__Your goal__.
Once the line with "Screen dimensions: 1064x1122" is found in the entries below, repeat it and each following line exactly, up to and including the line with "Viewport: 700px width, 382px height.". Add no other lines.

__Source material__.
BEGIN

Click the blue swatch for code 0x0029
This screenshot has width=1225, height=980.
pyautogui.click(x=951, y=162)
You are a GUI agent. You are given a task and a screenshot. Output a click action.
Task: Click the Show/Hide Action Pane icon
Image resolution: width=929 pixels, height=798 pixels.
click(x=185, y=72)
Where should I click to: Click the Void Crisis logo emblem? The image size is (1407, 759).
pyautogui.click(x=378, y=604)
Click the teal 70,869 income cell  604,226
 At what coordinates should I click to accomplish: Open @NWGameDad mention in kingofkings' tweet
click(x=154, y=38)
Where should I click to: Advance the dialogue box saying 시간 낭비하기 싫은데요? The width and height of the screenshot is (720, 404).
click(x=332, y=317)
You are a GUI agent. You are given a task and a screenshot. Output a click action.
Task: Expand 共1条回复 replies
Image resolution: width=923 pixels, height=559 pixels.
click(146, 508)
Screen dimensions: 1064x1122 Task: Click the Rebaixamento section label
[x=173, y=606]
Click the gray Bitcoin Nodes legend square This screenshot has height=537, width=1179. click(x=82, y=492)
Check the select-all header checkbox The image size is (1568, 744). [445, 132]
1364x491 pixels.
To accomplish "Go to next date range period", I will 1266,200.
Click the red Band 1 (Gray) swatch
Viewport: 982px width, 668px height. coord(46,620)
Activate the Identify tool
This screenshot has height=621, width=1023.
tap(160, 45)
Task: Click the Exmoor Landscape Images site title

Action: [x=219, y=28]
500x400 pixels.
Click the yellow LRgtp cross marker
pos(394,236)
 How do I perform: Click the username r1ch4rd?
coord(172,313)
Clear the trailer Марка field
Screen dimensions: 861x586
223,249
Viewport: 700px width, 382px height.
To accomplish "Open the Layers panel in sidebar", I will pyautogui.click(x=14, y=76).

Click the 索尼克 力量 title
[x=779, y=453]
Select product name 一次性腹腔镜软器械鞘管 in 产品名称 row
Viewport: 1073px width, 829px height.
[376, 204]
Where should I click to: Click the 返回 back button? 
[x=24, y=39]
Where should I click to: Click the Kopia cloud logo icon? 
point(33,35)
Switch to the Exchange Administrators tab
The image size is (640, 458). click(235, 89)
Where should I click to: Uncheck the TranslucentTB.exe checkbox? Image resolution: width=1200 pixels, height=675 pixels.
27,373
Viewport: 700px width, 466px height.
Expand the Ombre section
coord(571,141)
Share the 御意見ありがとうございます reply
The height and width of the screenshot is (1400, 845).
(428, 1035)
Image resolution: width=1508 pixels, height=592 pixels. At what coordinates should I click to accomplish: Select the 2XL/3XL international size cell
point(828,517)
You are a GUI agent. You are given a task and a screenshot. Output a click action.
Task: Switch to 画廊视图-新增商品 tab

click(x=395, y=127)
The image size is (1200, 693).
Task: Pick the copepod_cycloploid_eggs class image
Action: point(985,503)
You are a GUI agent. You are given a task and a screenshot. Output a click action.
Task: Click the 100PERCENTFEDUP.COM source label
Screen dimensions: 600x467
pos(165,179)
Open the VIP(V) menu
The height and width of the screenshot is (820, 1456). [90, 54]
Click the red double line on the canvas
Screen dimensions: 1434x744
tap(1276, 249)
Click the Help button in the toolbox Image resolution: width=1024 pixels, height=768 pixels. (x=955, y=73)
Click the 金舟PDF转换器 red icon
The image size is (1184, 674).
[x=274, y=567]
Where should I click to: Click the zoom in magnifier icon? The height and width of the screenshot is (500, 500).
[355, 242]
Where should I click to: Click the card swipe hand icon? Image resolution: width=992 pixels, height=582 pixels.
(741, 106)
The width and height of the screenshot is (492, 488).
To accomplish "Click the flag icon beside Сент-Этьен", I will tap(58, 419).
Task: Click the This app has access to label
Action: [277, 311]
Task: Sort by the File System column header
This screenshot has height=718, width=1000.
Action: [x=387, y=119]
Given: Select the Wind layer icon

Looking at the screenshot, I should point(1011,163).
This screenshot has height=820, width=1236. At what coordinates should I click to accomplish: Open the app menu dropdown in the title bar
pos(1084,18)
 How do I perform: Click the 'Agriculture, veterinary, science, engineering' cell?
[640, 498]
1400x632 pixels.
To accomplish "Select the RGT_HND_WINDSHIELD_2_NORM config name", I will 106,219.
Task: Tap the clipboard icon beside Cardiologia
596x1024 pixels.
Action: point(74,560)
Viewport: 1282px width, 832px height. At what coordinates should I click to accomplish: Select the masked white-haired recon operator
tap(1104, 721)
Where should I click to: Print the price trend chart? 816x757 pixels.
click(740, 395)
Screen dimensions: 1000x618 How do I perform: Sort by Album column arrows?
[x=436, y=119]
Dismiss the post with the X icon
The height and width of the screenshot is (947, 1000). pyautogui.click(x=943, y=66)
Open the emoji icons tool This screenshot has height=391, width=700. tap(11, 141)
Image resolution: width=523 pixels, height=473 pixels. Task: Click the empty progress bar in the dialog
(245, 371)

END

__Exercise result__.
Screen dimensions: 1064x1122 Task: Click the Rebaixamento section label
[x=173, y=606]
Click the gray Bitcoin Nodes legend square This screenshot has height=537, width=1179. click(x=82, y=492)
Check the select-all header checkbox The image size is (1568, 744). [445, 132]
1364x491 pixels.
To accomplish "Go to next date range period", I will 1266,200.
Click the red Band 1 (Gray) swatch
Viewport: 982px width, 668px height. coord(46,620)
Activate the Identify tool
This screenshot has height=621, width=1023.
tap(160, 45)
Task: Click the Exmoor Landscape Images site title

Action: [x=219, y=28]
500x400 pixels.
Click the yellow LRgtp cross marker
pos(394,236)
 How do I perform: Click the username r1ch4rd?
coord(172,313)
Clear the trailer Марка field
Screen dimensions: 861x586
223,249
Viewport: 700px width, 382px height.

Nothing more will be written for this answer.